Positional-neutral UZR. (Preliminary.)

You'll notice that the top of the list is filled with SS,2B,3B,CF and Geoff Jenkins and Hidalgo. The bottom of the list is filled with 1B,LF,RF and Bernie Williams.




Added: Dec 22


Part 1

Using players who played multiple positions, but none of which would be considered primary (because of the rather evenness in which they split their time), here are the positional adjustment factors, for UZR Runs:


Pos Per Play Per 162 GP
3 (0.017) (8.3)
4 0.003 2.1
5 0.003 1.8
6 0.007 5.9
7 (0.001) (0.7)
8 0.004 2.8
9 (0.007) (3.6)

The "Per Play" column was determined as a best-fit to minimize the difference against the empirical data, weighted by how often each multiple position matchup occurred. For example, the most popular matchup was the 7-9, with 3277 games. The fielder, when in LF, was .013 runs below the LF average. When the exact same fielder was in RF, he was only .007 runs below the RF average. Since it's the same player in both positions, then we can say that the average MLB RF is .006 runs worse than the average MLB LF. The above table corresponds to this empirical data exactly.

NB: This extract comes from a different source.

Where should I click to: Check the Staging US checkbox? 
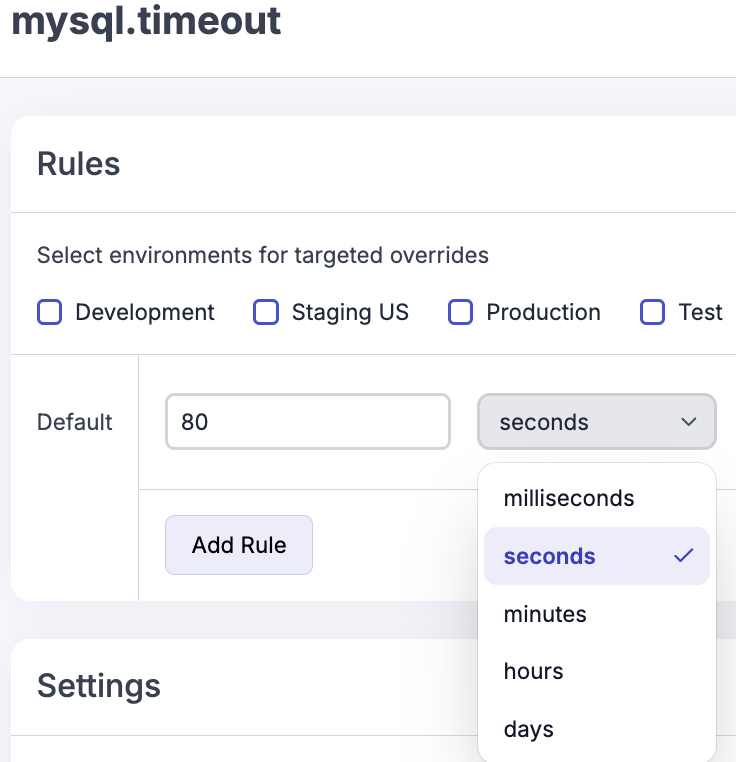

The next most popular matchup was the 8-9 pair, and again, we get an exact match between our above best-fit table, and the empirical data. The third most popular was the 4-6, and again, a perfect match. The fifth most popular was the 4-5, and another perfect fit.

The fourth most popular was the 7-8 pair. The fielder, in LF, was at league average, but in CF he was .011 runs below average. Obviously, the average CF was much better, according to this set of data, than the average LF. However, in order to get a best-fit, the above table only shows a .005 run difference.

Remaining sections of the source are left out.